Elle rit et le poussa doucement.

« Alors, c’est quoi la famille, papa ? »

Mateo regarda la maison illuminée.

Il regarda la porte qui ne se fermait jamais.

Il regarda la petite fille qui l’avait sorti d’un abîme bien plus sombre que le sien.

« La famille », lui dit-il d’une voix pleine de paix, « c’est celui qui t’écoute quand tu murmures, terrifiée, depuis un placard.

C’est celui qui revient toujours pour toi.

Celui qui te dit la vérité même quand elle fait mal à l’âme.

Et parfois, si tu as énormément de chance, la famille est une petite fille courageuse qui appelle un monstre par son nom et lui donne malgré tout la chance de devenir un vrai père. »

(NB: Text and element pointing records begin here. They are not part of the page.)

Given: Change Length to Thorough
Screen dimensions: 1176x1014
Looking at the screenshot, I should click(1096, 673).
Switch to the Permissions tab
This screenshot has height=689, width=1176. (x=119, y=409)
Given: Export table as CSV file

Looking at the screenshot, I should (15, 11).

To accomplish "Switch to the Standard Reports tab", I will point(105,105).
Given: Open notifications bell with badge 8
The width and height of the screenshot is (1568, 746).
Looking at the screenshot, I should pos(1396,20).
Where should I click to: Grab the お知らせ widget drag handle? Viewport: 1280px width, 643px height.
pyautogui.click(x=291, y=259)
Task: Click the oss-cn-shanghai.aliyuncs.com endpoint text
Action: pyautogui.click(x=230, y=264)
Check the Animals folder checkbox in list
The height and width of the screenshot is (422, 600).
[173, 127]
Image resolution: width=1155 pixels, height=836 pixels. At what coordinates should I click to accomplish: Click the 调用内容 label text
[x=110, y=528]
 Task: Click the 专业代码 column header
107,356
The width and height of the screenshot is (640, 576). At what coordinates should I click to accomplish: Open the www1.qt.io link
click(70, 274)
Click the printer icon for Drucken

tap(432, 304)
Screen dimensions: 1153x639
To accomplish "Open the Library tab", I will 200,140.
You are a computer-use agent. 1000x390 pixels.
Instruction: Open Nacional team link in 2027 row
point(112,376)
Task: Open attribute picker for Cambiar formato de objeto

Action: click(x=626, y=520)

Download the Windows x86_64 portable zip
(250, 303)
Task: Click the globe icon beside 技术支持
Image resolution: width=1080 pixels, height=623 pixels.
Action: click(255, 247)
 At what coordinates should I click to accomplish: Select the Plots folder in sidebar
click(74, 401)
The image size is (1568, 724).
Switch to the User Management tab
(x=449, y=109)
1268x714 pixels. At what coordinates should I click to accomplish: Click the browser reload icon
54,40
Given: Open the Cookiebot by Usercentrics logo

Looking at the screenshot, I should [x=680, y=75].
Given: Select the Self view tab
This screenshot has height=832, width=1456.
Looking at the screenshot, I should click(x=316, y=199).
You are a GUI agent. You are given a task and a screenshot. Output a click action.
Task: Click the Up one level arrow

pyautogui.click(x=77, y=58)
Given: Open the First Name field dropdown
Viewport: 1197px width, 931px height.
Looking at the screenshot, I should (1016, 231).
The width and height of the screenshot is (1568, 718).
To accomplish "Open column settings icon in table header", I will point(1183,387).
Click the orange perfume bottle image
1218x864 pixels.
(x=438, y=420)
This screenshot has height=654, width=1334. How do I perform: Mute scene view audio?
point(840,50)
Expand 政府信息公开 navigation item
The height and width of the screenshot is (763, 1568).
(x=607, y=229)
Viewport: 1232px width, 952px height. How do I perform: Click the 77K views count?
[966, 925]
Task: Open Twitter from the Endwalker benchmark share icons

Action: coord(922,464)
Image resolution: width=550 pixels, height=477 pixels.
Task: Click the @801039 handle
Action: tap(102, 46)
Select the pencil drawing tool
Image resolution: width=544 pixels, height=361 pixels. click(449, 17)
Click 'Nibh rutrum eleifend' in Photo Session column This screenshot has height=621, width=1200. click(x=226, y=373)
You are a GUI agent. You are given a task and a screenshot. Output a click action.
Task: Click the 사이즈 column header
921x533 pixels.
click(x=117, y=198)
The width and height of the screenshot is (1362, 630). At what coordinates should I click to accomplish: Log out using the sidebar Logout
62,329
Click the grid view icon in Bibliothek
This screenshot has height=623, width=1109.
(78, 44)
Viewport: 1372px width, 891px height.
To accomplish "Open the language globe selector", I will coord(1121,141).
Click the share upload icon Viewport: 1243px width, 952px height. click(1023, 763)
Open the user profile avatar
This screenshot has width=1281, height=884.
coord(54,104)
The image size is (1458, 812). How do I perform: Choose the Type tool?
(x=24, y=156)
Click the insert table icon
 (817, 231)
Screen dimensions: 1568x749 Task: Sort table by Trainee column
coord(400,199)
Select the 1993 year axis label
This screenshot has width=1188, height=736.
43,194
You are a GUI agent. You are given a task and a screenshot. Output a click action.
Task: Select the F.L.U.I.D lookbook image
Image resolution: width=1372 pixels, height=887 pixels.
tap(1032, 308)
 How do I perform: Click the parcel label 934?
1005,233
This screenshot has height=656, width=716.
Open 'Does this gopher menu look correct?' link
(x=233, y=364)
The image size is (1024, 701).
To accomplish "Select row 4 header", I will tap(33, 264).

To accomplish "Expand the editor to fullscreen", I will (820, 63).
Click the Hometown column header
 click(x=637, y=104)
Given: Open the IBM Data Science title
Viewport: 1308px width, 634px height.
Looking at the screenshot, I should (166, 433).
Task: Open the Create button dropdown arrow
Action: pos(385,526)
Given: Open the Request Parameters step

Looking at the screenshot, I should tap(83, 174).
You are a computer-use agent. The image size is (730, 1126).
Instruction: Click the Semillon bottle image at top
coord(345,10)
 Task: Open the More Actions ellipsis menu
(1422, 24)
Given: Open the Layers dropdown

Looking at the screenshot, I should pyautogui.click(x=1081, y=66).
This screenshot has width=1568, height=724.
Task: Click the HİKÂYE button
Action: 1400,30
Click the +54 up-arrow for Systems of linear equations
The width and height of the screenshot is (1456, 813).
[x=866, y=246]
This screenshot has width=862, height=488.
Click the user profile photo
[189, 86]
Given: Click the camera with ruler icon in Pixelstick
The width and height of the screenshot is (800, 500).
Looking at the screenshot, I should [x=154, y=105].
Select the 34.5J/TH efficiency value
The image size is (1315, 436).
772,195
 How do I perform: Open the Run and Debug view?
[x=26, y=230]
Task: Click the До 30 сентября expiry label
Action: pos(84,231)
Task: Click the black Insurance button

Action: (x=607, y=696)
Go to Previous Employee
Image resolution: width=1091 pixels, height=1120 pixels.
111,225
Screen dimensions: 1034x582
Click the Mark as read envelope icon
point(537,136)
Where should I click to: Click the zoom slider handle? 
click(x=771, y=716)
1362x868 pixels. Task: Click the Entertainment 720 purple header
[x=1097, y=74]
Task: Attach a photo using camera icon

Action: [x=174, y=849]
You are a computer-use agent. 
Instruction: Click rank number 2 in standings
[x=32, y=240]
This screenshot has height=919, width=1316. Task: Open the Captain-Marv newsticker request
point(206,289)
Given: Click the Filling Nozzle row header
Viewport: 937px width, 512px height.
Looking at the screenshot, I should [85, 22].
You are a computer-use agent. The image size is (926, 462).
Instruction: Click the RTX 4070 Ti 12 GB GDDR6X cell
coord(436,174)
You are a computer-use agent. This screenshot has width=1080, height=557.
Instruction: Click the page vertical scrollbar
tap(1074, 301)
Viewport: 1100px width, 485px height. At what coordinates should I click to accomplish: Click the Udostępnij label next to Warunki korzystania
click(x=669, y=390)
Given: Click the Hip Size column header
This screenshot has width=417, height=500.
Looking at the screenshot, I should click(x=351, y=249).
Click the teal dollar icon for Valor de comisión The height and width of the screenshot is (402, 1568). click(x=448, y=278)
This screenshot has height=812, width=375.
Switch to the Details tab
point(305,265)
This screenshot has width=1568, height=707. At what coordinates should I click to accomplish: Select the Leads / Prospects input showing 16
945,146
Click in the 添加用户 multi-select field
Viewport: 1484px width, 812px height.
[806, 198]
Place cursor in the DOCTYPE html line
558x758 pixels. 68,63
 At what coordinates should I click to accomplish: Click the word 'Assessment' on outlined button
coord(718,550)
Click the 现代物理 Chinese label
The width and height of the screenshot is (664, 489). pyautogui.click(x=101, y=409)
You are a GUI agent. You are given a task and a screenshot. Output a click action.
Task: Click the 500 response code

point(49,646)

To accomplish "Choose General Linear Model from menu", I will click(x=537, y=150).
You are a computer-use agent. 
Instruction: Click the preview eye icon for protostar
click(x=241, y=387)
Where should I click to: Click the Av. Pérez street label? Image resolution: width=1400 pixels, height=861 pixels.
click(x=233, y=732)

Sofía bâilla et se blottit dans ses bras.

« Je n’ai jamais pensé que tu étais un monstre, papa. »

« Non ? »

« Non », sourit la fillette en fermant les yeux.

« Les monstres ne viennent jamais te sauver quand tu les appelles. »

Sous le ciel nocturne du Mexique, Mateo Vargas cessa enfin de fuir son passé et de négocier avec son avenir.

Il comprit, en caressant les cheveux de sa fille, que sauver Sofía n’avait jamais été la fin de sa rédemption.

Cela avait été, simplement, le début miraculeux de sa vie à elle.